_Dataset records:_
----

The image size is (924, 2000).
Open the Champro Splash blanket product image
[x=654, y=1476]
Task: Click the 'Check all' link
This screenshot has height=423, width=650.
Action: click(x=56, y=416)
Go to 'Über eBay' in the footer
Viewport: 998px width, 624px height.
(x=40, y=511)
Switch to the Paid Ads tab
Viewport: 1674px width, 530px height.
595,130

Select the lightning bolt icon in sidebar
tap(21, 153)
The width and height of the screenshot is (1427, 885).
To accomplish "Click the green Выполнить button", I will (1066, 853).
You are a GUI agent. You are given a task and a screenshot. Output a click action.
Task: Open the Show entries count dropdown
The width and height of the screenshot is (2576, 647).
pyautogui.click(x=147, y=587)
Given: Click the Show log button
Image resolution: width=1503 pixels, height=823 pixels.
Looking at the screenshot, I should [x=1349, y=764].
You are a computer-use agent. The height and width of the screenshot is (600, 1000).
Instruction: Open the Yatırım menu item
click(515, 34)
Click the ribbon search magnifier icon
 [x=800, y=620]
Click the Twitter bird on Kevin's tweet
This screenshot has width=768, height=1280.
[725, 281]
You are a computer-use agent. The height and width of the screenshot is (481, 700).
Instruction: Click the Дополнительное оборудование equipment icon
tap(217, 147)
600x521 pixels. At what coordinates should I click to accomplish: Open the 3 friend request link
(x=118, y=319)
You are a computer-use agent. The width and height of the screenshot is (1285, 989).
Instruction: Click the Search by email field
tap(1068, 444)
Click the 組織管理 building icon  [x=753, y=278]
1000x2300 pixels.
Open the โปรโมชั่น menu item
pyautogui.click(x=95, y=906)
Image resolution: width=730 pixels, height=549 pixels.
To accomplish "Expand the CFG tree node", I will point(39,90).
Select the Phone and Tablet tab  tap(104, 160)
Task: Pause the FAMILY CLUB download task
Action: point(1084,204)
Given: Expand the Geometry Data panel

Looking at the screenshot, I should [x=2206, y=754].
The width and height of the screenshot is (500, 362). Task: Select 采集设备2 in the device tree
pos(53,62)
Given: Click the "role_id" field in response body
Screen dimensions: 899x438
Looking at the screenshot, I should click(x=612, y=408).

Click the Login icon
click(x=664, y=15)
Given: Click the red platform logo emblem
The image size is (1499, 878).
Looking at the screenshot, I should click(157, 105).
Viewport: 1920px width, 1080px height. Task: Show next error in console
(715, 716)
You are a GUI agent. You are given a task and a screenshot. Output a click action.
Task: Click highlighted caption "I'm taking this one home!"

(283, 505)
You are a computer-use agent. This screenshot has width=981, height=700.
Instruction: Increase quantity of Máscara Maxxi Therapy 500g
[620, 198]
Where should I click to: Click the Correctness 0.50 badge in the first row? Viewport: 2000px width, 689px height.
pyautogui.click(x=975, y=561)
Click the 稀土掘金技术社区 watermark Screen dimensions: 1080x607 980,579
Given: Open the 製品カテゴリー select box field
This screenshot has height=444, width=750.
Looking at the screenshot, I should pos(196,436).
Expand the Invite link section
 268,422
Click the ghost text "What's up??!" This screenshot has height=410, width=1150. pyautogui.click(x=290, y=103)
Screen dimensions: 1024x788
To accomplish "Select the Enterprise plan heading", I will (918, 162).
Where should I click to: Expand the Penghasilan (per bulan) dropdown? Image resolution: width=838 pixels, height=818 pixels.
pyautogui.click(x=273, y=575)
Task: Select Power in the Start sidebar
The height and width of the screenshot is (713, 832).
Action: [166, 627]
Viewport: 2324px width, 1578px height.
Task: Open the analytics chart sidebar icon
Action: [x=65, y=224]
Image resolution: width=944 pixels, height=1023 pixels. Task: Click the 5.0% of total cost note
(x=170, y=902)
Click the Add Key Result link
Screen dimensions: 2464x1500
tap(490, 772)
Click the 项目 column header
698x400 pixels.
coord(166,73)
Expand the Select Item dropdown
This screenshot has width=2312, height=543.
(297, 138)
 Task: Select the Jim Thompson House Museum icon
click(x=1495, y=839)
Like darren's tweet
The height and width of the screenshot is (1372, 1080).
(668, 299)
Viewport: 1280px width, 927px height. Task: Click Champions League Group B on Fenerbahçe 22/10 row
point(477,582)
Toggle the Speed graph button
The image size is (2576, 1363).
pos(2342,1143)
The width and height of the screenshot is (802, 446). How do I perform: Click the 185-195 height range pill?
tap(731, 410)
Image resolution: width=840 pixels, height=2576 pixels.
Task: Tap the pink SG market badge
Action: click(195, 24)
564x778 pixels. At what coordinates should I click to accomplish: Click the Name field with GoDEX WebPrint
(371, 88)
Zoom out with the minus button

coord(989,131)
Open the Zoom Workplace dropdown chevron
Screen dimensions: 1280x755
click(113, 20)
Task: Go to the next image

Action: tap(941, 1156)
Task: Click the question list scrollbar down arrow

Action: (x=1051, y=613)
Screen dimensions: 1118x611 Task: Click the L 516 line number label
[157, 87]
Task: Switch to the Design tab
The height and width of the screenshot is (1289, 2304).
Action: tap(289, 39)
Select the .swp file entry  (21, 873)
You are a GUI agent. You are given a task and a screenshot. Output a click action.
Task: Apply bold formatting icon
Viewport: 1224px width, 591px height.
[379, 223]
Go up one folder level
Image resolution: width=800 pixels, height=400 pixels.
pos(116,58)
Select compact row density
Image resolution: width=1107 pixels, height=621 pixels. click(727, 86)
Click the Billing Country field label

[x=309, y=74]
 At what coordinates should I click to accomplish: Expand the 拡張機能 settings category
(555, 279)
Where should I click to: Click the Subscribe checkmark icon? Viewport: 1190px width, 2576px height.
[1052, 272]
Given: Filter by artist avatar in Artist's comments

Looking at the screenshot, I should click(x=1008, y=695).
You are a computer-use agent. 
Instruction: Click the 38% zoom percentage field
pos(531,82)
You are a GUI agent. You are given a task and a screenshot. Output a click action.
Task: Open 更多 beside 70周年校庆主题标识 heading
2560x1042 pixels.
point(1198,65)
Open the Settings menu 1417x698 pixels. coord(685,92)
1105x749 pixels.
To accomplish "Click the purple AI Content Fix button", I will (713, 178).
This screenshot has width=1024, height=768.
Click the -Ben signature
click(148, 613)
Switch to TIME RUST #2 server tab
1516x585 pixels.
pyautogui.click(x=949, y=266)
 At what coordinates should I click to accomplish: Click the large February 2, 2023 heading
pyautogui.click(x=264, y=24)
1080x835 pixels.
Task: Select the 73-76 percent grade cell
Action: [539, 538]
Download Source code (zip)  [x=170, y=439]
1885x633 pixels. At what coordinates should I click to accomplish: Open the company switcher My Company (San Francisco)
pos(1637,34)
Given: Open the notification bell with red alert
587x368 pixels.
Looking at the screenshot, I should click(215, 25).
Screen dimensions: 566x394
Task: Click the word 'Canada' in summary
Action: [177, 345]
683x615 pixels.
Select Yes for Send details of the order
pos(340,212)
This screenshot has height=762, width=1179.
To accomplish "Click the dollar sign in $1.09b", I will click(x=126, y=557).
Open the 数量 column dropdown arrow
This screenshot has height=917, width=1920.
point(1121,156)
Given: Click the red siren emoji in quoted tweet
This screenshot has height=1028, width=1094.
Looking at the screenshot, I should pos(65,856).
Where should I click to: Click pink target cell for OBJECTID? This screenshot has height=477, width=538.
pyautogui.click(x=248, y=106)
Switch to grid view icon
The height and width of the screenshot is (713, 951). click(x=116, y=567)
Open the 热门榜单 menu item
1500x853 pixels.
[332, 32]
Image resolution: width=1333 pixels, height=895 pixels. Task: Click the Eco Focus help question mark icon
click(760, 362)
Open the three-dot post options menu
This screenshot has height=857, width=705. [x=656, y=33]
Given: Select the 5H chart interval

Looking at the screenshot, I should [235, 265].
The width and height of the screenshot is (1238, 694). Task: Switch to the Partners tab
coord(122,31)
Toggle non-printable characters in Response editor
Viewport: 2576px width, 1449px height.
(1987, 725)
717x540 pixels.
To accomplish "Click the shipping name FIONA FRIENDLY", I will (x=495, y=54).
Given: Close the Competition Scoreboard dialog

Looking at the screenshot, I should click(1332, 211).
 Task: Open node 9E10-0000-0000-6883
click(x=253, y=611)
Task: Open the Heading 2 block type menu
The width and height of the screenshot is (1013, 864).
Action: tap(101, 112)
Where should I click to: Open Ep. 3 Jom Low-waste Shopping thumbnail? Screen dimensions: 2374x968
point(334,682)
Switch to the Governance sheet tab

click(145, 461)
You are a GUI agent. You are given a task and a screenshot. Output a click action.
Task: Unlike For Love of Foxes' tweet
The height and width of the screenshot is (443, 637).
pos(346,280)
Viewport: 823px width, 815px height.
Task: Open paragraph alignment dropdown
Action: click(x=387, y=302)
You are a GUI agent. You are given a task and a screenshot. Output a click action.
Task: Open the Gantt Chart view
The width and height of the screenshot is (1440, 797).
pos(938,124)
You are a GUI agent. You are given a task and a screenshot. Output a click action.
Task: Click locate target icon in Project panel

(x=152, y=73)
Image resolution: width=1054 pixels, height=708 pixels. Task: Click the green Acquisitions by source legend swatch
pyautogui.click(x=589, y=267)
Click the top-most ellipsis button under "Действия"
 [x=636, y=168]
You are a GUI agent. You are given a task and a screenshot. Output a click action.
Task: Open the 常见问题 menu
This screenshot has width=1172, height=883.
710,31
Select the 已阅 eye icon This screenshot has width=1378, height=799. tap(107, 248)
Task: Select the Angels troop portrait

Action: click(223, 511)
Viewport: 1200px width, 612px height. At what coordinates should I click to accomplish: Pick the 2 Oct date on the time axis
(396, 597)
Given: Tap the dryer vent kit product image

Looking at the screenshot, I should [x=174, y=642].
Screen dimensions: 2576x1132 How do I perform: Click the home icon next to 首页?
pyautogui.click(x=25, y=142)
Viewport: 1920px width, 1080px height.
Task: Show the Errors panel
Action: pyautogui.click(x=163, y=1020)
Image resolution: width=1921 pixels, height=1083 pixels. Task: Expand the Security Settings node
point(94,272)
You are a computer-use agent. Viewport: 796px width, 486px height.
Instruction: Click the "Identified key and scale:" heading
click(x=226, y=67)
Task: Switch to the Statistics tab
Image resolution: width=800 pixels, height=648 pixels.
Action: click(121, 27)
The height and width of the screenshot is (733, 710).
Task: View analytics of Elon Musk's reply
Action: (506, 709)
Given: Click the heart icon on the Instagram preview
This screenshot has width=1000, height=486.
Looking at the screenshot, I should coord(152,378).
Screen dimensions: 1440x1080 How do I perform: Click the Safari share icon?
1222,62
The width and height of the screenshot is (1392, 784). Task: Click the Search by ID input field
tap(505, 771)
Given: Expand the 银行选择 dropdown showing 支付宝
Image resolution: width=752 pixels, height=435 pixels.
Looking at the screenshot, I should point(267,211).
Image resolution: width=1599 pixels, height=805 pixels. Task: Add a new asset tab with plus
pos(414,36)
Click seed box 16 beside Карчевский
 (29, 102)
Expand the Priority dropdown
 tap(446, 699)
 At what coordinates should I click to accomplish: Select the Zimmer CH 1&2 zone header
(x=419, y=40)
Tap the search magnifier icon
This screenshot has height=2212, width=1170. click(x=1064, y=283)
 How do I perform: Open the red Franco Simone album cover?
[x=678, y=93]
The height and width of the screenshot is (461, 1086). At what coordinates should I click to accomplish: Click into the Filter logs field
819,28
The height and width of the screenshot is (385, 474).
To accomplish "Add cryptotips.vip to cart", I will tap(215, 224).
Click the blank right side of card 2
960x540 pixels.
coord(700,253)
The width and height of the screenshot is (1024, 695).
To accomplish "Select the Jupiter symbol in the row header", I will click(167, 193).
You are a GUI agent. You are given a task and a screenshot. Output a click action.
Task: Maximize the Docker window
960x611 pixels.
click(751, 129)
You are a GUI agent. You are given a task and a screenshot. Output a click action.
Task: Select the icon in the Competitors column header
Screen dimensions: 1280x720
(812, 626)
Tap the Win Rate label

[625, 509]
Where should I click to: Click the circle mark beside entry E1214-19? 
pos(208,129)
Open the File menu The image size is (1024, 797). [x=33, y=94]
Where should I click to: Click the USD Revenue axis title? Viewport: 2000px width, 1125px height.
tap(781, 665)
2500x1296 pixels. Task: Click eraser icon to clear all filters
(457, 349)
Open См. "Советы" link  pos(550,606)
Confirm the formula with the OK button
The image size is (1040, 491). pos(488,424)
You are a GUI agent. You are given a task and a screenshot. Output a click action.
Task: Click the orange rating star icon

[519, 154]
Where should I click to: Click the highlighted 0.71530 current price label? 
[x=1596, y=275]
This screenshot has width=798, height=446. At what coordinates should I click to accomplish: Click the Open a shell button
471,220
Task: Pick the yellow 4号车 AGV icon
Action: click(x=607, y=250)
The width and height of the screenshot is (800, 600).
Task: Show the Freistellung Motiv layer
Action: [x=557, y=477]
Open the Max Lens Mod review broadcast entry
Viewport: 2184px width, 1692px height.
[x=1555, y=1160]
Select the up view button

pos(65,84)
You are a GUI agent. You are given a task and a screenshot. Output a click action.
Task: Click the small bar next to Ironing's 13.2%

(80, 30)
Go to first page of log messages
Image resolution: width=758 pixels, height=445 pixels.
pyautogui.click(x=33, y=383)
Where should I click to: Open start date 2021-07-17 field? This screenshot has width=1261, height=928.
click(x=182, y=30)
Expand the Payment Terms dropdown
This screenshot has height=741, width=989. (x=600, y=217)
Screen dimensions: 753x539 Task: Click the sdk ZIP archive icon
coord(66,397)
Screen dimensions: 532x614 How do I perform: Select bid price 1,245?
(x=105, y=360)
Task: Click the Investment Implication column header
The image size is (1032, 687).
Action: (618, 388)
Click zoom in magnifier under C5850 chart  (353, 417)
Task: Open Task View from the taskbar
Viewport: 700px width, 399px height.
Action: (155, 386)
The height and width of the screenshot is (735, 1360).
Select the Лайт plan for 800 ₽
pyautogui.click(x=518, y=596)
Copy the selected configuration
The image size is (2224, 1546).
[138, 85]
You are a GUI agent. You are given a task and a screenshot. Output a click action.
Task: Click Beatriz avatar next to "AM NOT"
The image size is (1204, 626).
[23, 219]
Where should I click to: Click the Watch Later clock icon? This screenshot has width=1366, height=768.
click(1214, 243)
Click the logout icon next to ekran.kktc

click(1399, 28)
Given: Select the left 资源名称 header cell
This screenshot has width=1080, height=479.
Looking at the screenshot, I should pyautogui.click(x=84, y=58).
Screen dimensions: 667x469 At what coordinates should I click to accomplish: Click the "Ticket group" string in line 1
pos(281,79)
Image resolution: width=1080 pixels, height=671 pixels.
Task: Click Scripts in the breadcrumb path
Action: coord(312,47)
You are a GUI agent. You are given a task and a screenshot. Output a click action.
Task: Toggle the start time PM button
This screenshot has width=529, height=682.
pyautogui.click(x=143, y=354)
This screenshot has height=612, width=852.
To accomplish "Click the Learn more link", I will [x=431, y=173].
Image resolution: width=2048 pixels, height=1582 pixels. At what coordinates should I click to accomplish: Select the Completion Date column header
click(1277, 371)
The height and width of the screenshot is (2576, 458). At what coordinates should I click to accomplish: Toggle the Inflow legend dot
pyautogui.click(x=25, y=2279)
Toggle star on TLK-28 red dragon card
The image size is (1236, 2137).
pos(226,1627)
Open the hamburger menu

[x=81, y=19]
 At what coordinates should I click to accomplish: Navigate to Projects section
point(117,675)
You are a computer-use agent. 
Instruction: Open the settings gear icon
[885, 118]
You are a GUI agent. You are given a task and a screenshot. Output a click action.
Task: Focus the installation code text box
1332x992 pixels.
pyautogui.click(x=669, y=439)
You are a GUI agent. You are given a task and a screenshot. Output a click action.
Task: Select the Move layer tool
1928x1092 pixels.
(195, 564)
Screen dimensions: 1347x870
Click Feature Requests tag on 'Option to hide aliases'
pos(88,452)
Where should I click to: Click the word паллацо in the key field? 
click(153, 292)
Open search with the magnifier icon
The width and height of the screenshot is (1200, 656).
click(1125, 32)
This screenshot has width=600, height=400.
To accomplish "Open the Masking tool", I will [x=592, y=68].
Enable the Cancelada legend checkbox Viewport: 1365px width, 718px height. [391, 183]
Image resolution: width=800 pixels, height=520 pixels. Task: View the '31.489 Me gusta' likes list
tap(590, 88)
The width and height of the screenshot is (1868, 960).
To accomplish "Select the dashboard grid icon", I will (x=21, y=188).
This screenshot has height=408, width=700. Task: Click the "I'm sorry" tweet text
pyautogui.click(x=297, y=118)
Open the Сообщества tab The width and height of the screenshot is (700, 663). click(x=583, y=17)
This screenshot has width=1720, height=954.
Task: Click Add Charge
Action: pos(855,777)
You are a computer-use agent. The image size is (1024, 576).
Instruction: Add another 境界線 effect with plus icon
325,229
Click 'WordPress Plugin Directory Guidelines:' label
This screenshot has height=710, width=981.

----

_What is needed:_ Copy the rows from the line with "This screenshot has width=600, height=400." through the end of the rows.

_Response:_
This screenshot has width=600, height=400.
To accomplish "Open the Masking tool", I will [x=592, y=68].
Enable the Cancelada legend checkbox Viewport: 1365px width, 718px height. [391, 183]
Image resolution: width=800 pixels, height=520 pixels. Task: View the '31.489 Me gusta' likes list
tap(590, 88)
The width and height of the screenshot is (1868, 960).
To accomplish "Select the dashboard grid icon", I will (x=21, y=188).
This screenshot has height=408, width=700. Task: Click the "I'm sorry" tweet text
pyautogui.click(x=297, y=118)
Open the Сообщества tab The width and height of the screenshot is (700, 663). click(x=583, y=17)
This screenshot has width=1720, height=954.
Task: Click Add Charge
Action: pos(855,777)
You are a computer-use agent. The image size is (1024, 576).
Instruction: Add another 境界線 effect with plus icon
325,229
Click 'WordPress Plugin Directory Guidelines:' label
This screenshot has height=710, width=981.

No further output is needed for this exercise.